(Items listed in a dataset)
■ ■ ■ ■ ■ ■ ■

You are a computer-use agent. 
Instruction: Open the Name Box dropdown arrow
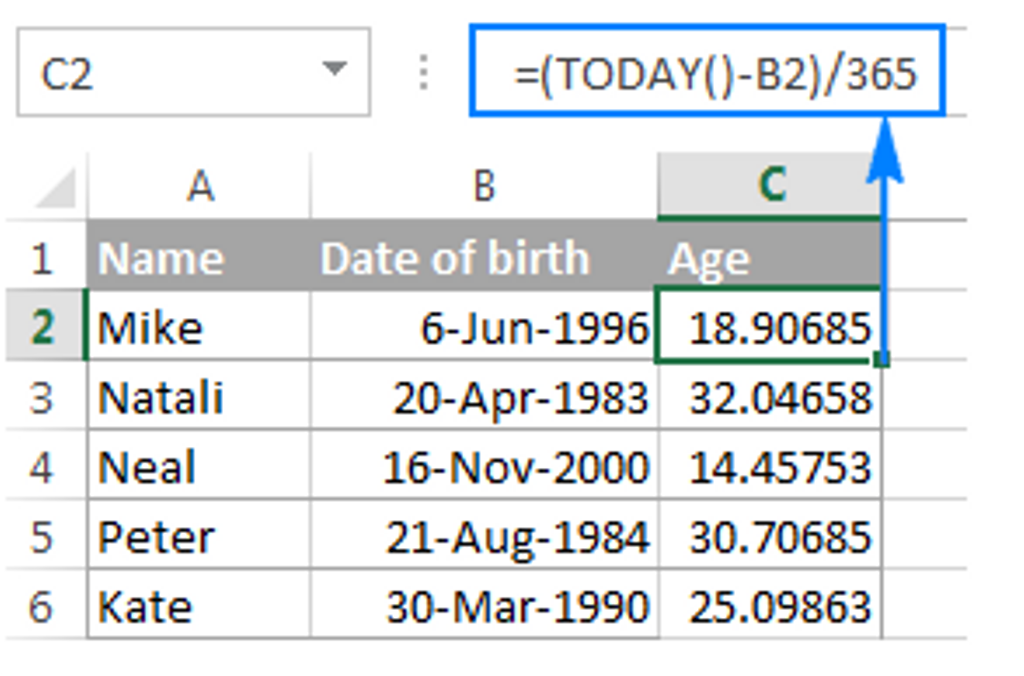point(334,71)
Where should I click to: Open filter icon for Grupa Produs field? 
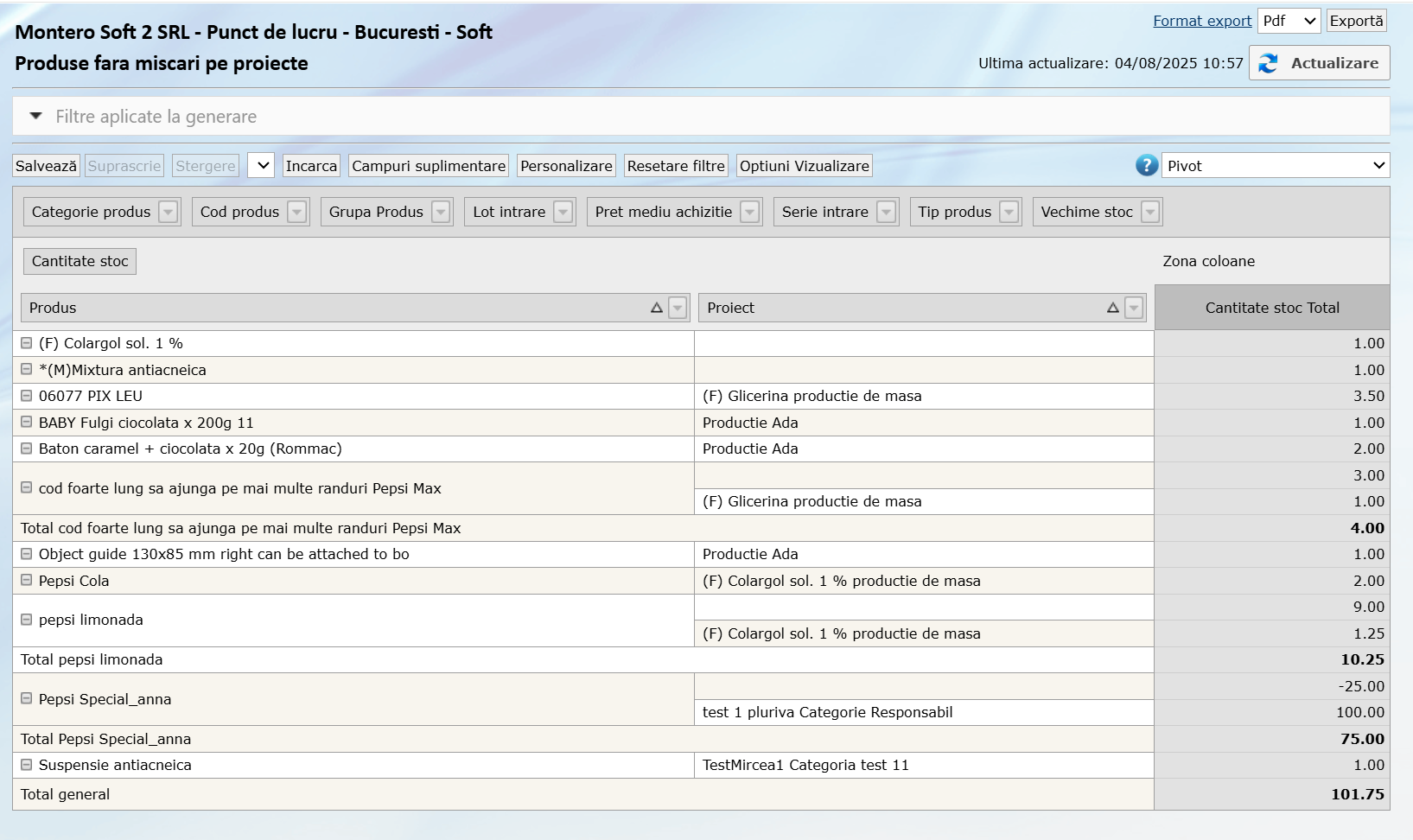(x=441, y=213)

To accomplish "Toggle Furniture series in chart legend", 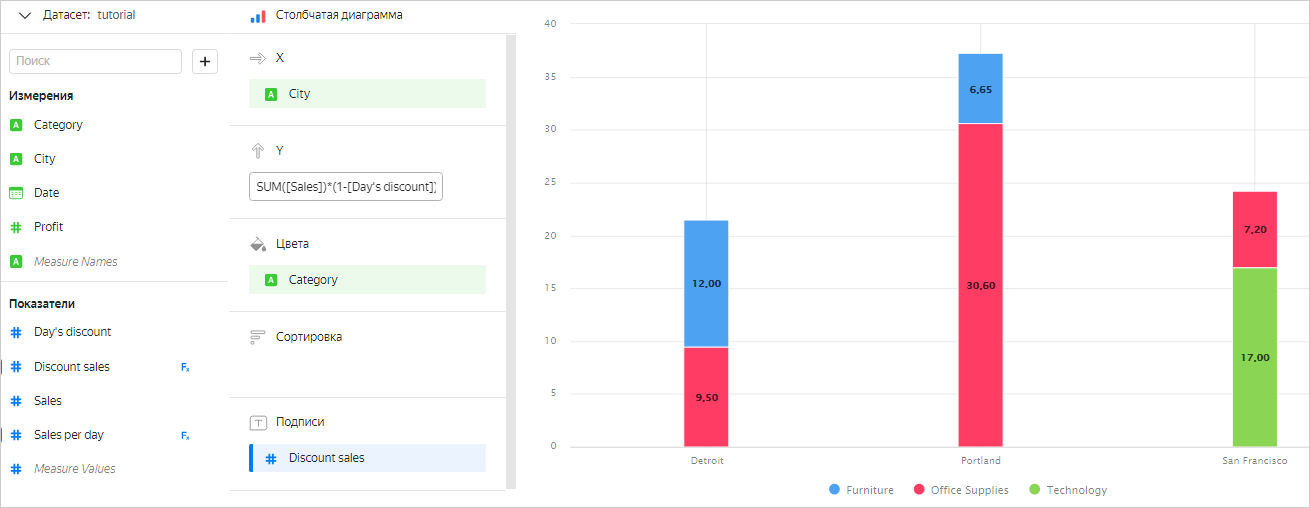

■ ■ ■ ■ ■ ■ ■

## EXERCISE INSTRUCTIONS
From the line with "Where should I" down to the last line of the records above, restate each line verbatim, passing over any picture.

## EXERCISE OUTPUT
Where should I click to: Open filter icon for Grupa Produs field? 
(x=441, y=213)

To accomplish "Toggle Furniture series in chart legend", 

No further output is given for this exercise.